Cognitive neuroscientists “…ought to be able to exploit the conceptual and technical resources of computational research to help find explanations of how neural structures achieve their effects…” (Churchland et al. 1993).    Given the range of effects of neural structures — reflexes to consciousness — this is a tall order!

While it seems plausible that contemporary neuroscientists are able to explain how, say, the oculomotor system manages to control eye position, “we have at present no conception of what an explanation of the physical nature of a mental phenomenon would be.” (Thomas Nagel 1974.  What is it like to be a bat?)

Neuroscientists tend to be monists (as opposed to dualists), which is the philosophical position that the mind and the brain are (somehow) two different sides of the same coin.   We presume that mentality is a property of certain physical systems (such as the brain) that possess a particular (not well-understood) type of functional organization.

Without disputing monism, philosophers have pointed out that the psycho-physical identity statements presupposed by modern neuroscience leave a significant explanatory gap.   To paraphrase from Joseph Levine’s article (see Further Reading) on the subject of  materialism and qualia,

…if penetration of the skin by a sharp metallic object excites certain nerve endings, which in turn excite the C-fibers, which then causes various avoidance mechanisms to go into effect, the casual role of pain has been explained.  … [Now] we do feel that the casual role of pain is critical to our concept of it, and that discovering the physical mechanism by which this causal role is effected explains an import facet of what there is to be explained about pain.  However, there is more to our concept of pain than its causal role, there is it qualitative character, how it feels; and what is left unexplained by the discovery of C-fiber firing is why pain should feel the way it does!  For there seems to be nothing about C-fiber firing which makes it naturally “fit” the phenomenal properties of  pain, any more than it would fit some other set of phenomenal properties.

To give another example, the physical story of vision “involves talk about the various wave-lengths detectible by the retina, and the receptors and processors that discriminate among them” (Levine).  How can this physical story of vision — even a far more accurate and elaborate version of it — explain the qualitative (subjective, phenomenal) aspects of our visual experiences of color (e.g., the redness of red versus the greenness of green)?

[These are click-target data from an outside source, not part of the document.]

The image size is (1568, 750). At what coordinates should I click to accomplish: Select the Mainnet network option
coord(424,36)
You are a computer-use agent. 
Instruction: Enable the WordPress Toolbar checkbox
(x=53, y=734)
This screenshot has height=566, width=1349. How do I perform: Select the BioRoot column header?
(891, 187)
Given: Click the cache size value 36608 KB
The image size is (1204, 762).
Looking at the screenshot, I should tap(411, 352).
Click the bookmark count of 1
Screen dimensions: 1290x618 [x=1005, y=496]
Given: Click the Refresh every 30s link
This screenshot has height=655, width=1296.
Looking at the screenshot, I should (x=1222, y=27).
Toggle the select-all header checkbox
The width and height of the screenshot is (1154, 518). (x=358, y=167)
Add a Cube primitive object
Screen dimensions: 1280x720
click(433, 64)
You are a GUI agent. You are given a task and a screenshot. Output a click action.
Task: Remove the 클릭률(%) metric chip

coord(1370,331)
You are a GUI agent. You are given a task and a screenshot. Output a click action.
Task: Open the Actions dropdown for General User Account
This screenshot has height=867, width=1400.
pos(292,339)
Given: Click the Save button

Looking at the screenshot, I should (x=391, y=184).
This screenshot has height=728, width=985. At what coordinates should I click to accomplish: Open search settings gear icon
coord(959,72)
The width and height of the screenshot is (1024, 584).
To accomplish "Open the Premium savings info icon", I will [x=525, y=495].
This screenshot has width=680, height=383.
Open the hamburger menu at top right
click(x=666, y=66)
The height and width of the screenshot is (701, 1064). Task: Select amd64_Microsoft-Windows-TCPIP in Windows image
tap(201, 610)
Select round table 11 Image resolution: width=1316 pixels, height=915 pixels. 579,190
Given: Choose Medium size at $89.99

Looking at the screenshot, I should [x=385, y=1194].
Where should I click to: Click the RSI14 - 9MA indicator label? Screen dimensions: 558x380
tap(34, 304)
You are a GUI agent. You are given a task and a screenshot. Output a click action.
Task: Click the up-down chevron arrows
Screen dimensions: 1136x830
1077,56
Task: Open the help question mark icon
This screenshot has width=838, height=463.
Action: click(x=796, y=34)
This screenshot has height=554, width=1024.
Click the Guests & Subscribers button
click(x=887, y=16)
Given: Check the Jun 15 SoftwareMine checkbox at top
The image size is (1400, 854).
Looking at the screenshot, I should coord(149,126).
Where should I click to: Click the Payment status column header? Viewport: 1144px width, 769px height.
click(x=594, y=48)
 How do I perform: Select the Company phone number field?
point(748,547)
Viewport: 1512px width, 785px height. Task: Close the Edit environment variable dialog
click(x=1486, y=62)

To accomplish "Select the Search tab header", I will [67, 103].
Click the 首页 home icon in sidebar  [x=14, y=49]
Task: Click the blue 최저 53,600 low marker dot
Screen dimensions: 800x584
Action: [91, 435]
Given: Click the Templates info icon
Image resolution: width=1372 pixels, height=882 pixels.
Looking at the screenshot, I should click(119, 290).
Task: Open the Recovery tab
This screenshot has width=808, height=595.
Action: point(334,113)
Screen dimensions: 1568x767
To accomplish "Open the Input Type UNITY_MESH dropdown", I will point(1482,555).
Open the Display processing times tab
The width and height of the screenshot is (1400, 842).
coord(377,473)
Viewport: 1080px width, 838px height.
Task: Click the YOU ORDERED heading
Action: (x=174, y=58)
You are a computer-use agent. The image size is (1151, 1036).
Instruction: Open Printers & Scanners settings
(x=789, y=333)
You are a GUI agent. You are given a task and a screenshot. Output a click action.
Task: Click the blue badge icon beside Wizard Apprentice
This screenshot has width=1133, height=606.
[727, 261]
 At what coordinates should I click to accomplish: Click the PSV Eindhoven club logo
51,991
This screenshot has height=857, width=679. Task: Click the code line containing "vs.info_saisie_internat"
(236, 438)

The problem of qualia is that it is unclear how phenomenal aspects of consciousness are to be connected to the functional states of the nervous system that subserve mentality.   Any proposed connection seems arbitrary.  “You can’t get there from here.”  (This isn’t an argument against materialism, because Cartesian dualism is in no better position to make this connection than neuroscience’s presumptive monism.)


Further reading

Levine, J., 1983. Materialism and qualia: The explanatory gap. Pacific philosophical quarterly, 64(4), pp.354-361.